* **Work task A**: Reproduce the passage on workplace adjustments for disabled employees word for word, everything from "The duty to" down to "an auxiliary aid.".
* **Work task B**: According to the passage on workplace adjustments for disabled employees, roughly how many disabled people in the UK are currently employed?

Disability charity, Scope UK, reports that almost one in five people in the UK has a disability (13.3 million people) and, of those, around 3.4 million are currently in employment.
Often, we find our employer clients are aware of the legal duty to make reasonable adjustments to ensure disabled workers are not substantially disadvantaged when undertaking their jobs. But, what those adjustments should look like, and exactly what constitutes “reasonable”, can be somewhat grey. Helpfully, ACAS has published new guidance (“Reasonable Adjustments in the Workplace”) to assist.
When do adjustments need to be made?
Under the Equality Act 2010 (the Act), a person is disabled if they have a physical or mental impairment which has a substantial adverse and long term effect on their ability to carry out normal day-to-day activities. Certain conditions automatically constitute disabilities under the Act, for example cancer, HIV infection and multiple sclerosis.
The duty to make adjustments can arise where a disabled person is placed at a substantial disadvantage by: (a) an employer’s “provision, criterion or practice” (PCP) (which is also referred to in indirect discrimination cases); (b) a physical feature of the employer’s premises; or © an employer’s failure to provide an auxiliary aid.

* **Raw data**:
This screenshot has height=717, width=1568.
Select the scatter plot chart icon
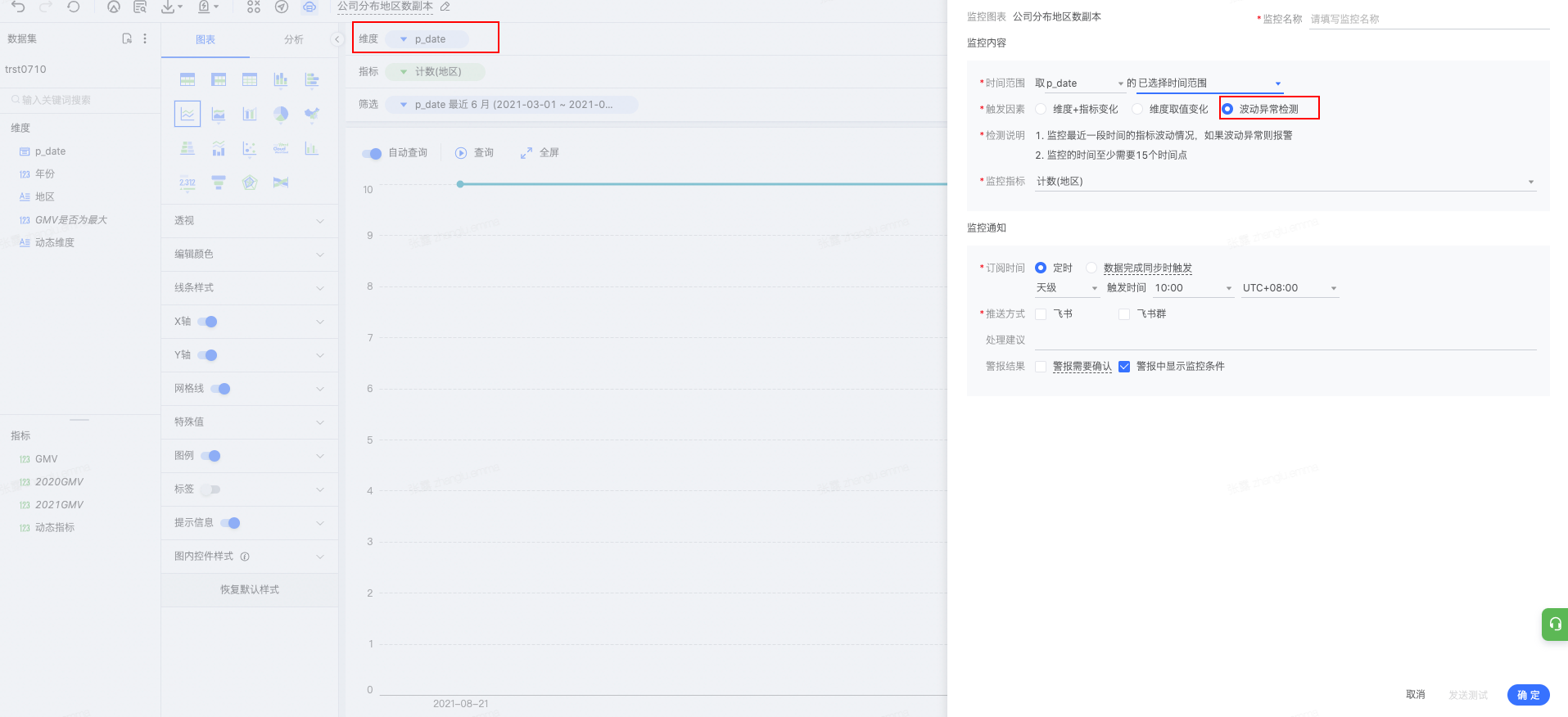click(250, 148)
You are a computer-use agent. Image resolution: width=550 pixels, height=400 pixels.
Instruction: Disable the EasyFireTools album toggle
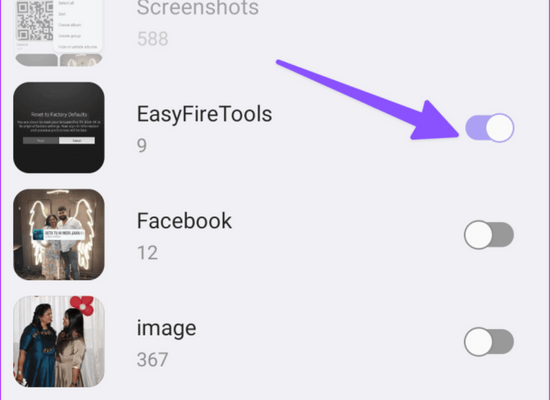(490, 128)
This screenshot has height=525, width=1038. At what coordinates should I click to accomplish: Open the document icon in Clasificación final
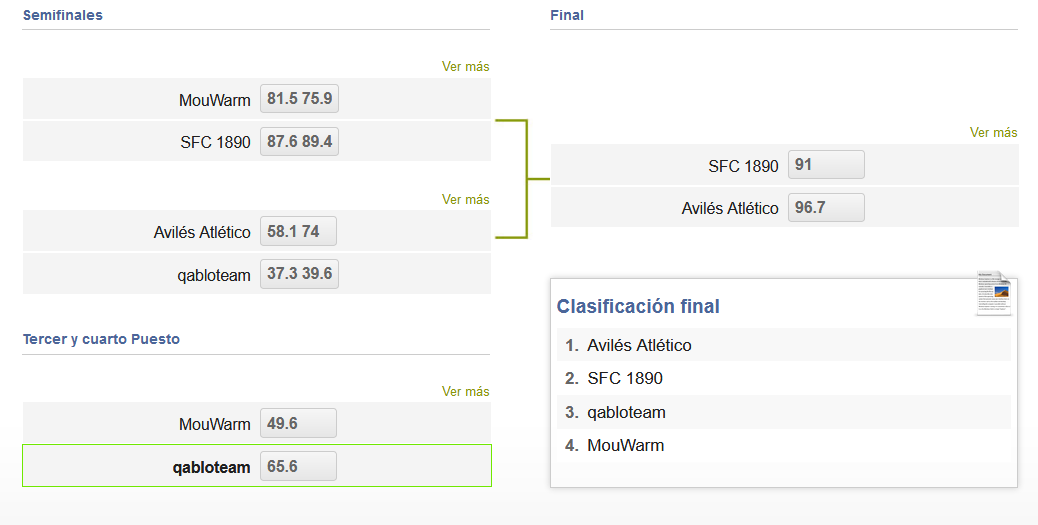[994, 293]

* **Answer space A**:
The duty to make adjustments can arise where a disabled person is placed at a substantial disadvantage by: (a) an employer’s “provision, criterion or practice” (PCP) (which is also referred to in indirect discrimination cases); (b) a physical feature of the employer’s premises; or © an employer’s failure to provide an auxiliary aid.

* **Answer space B**: Around 3.4 million.